## Short exercise
Quote every line of the rows below verbatim, omitting the pictures.

Rows from a dataset
____
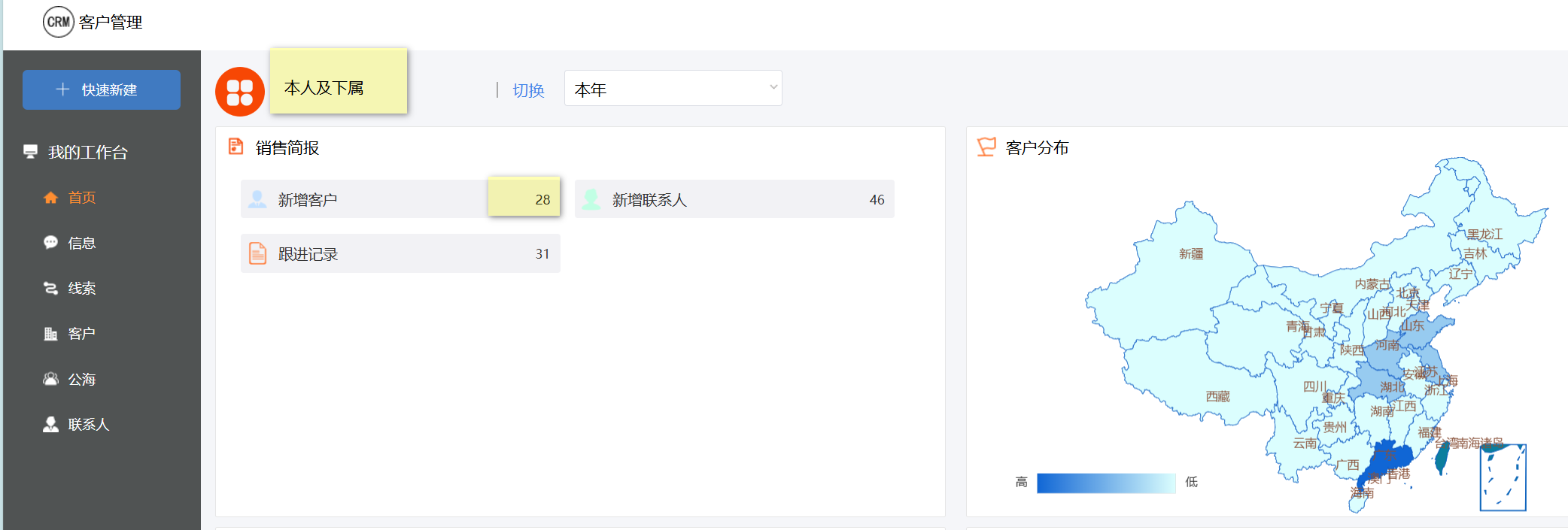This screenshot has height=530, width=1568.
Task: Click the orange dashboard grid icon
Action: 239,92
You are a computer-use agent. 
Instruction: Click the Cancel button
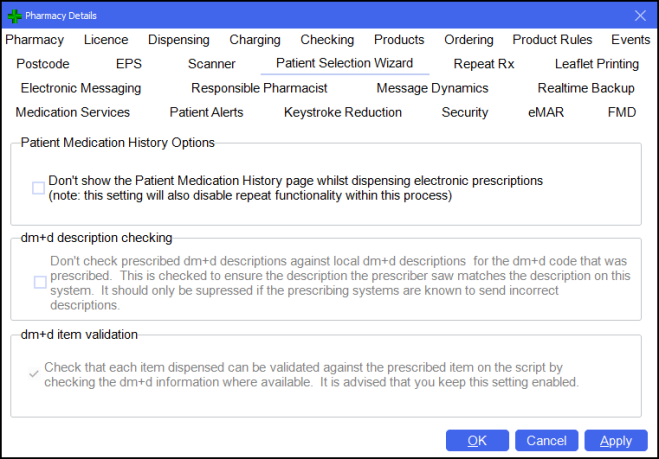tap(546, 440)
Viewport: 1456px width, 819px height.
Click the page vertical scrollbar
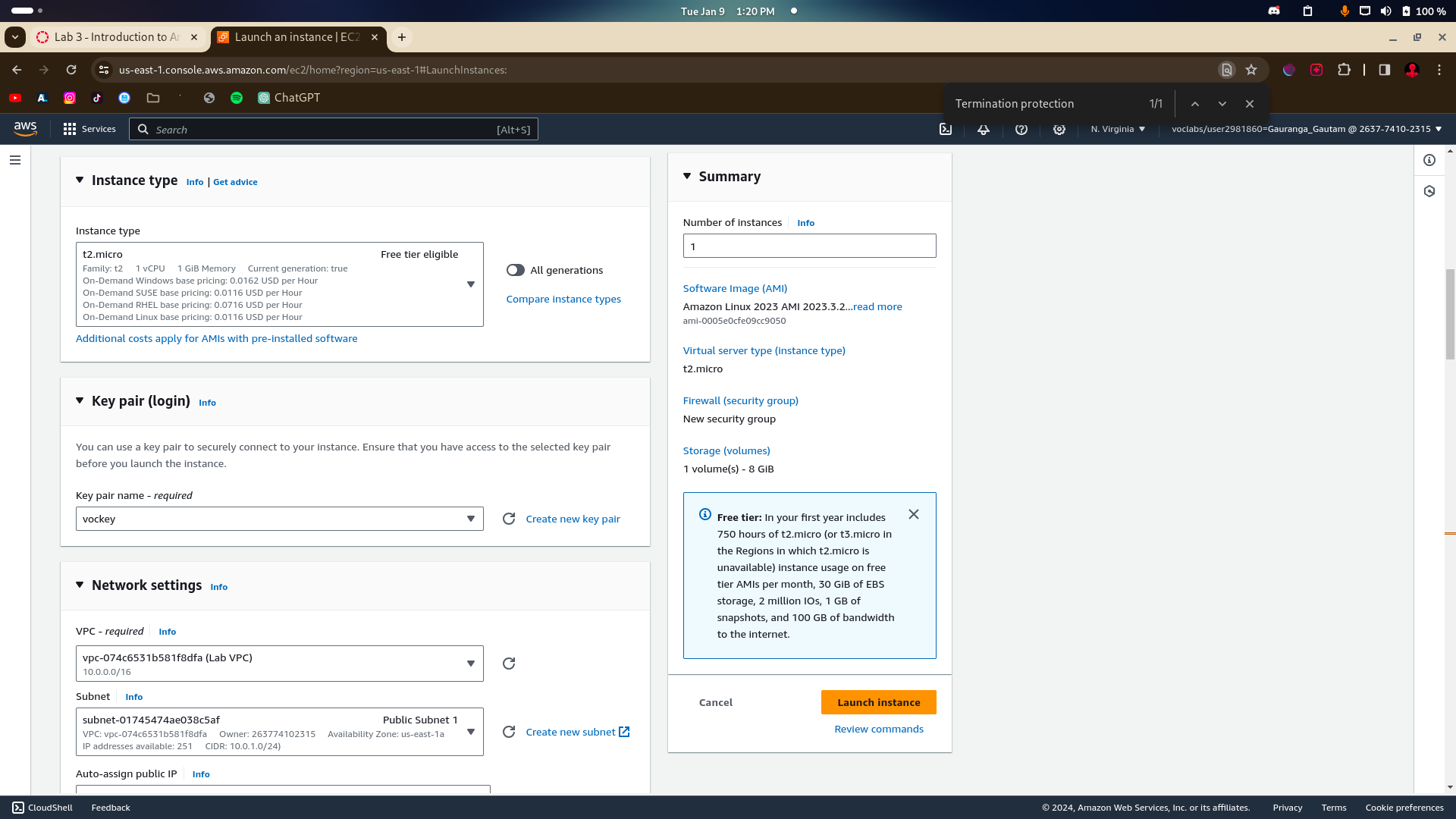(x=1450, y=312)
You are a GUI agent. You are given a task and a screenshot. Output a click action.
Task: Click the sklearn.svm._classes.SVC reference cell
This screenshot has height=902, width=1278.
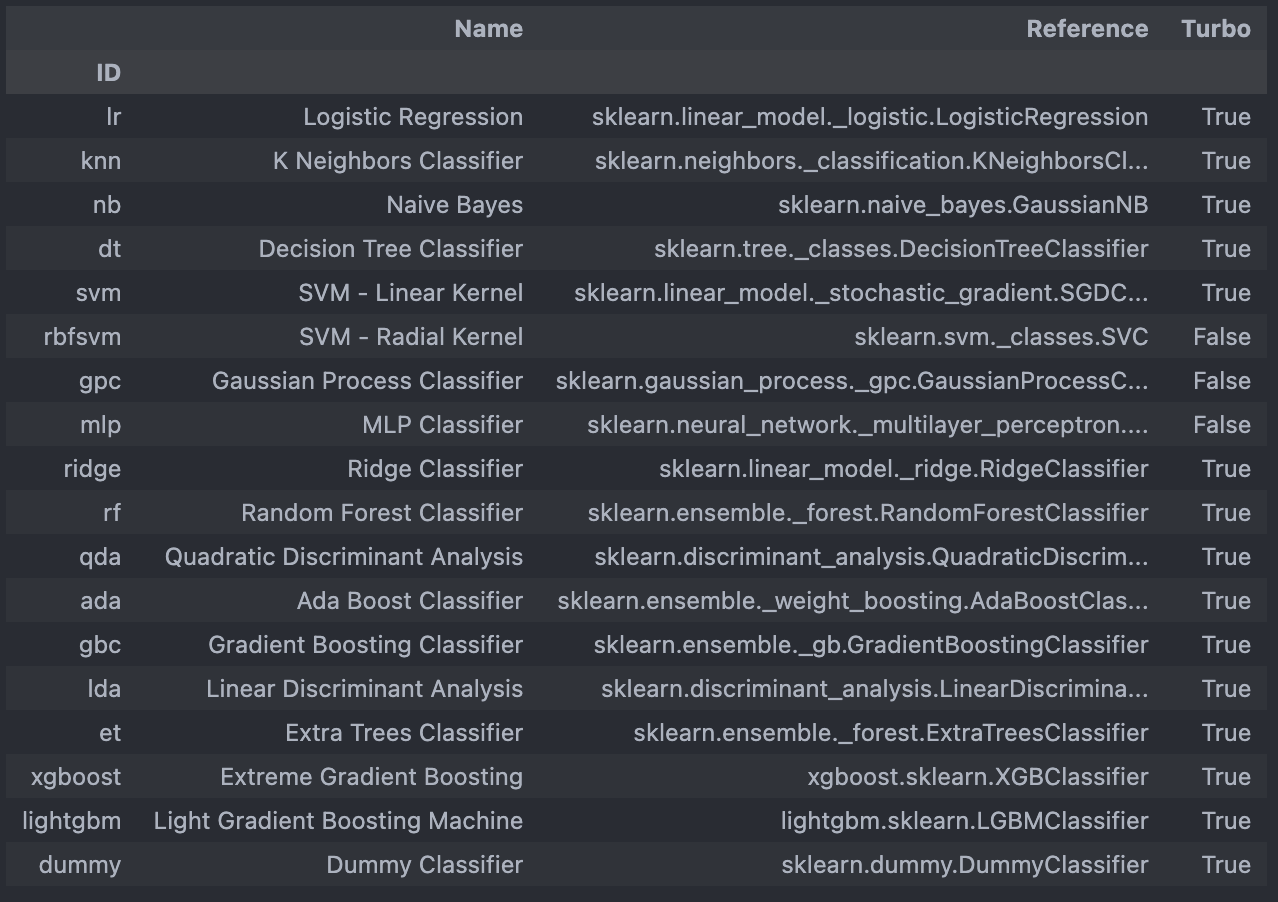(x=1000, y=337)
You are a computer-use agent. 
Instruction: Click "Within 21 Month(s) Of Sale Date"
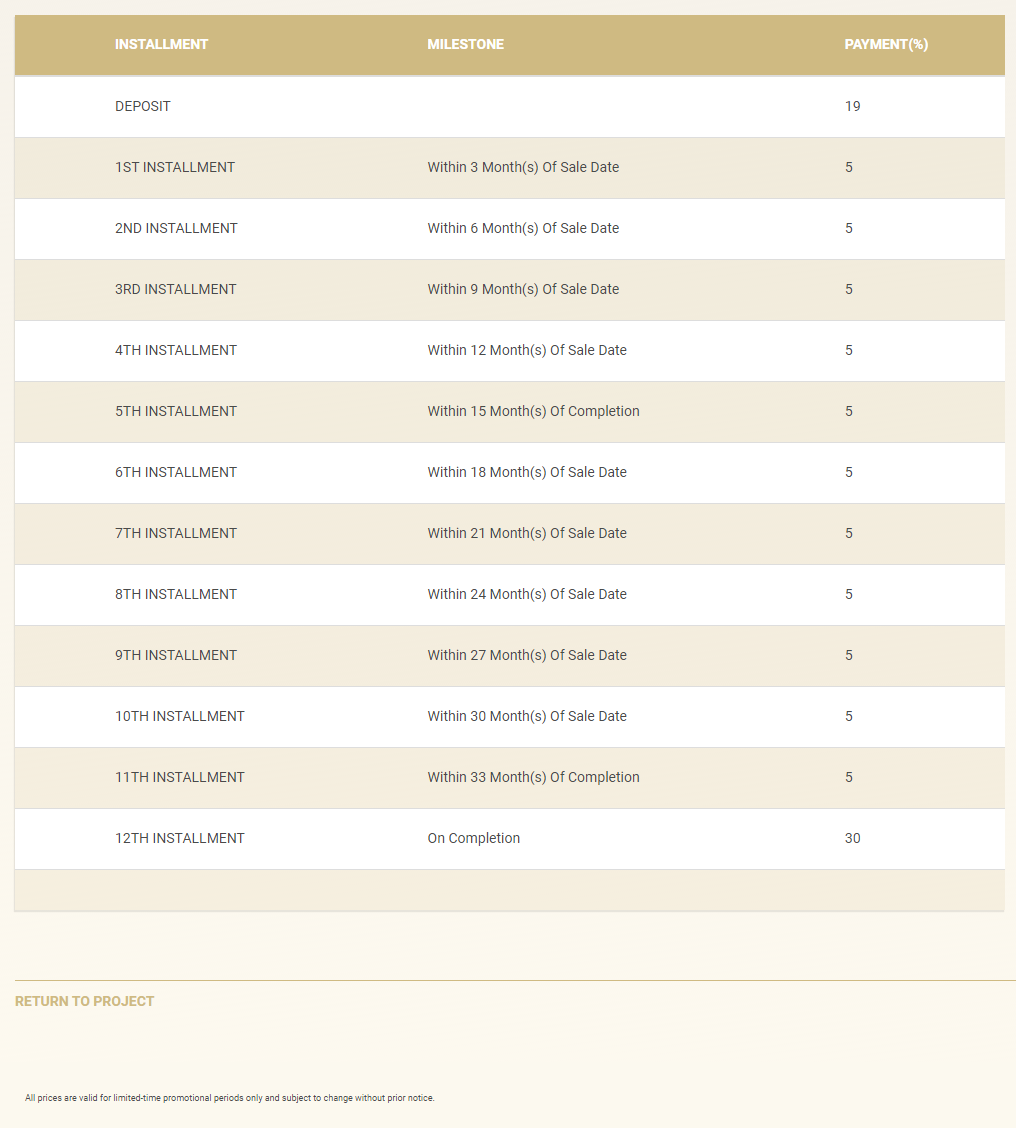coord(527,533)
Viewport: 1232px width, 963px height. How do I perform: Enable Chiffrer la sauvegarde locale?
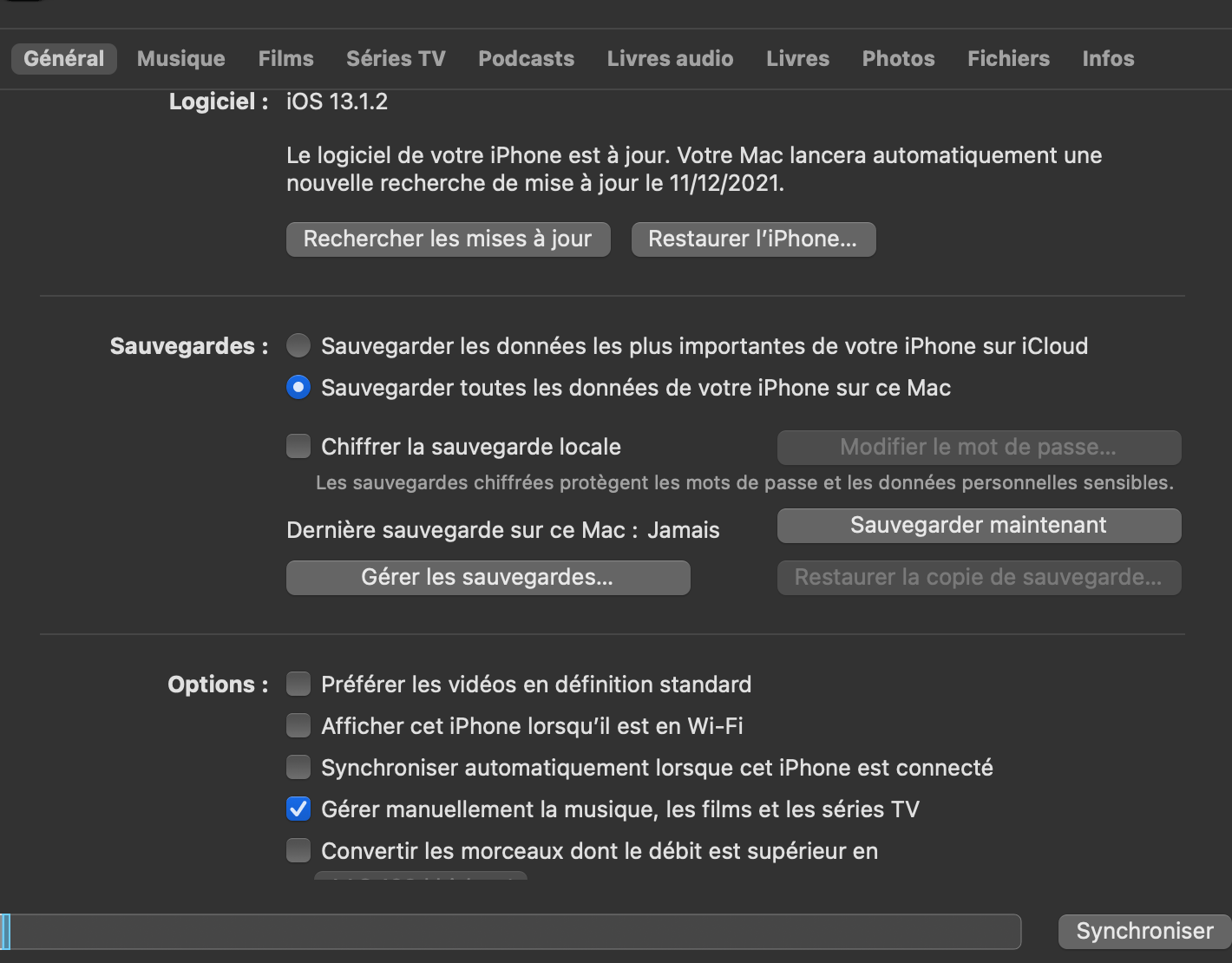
____
## Problem solution
This screenshot has height=530, width=1568.
Task: Click the orange dashboard grid icon
Action: 239,92
You are a computer-use agent. 
Instruction: Click the Cancel button
tap(546, 440)
Viewport: 1456px width, 819px height.
Click the page vertical scrollbar
(x=1450, y=312)
You are a GUI agent. You are given a task and a screenshot. Output a click action.
Task: Click the sklearn.svm._classes.SVC reference cell
This screenshot has height=902, width=1278.
(x=1000, y=337)
You are a computer-use agent. 
Instruction: Click "Within 21 Month(s) Of Sale Date"
coord(527,533)
Viewport: 1232px width, 963px height. How do I perform: Enable Chiffrer la sauvegarde locale?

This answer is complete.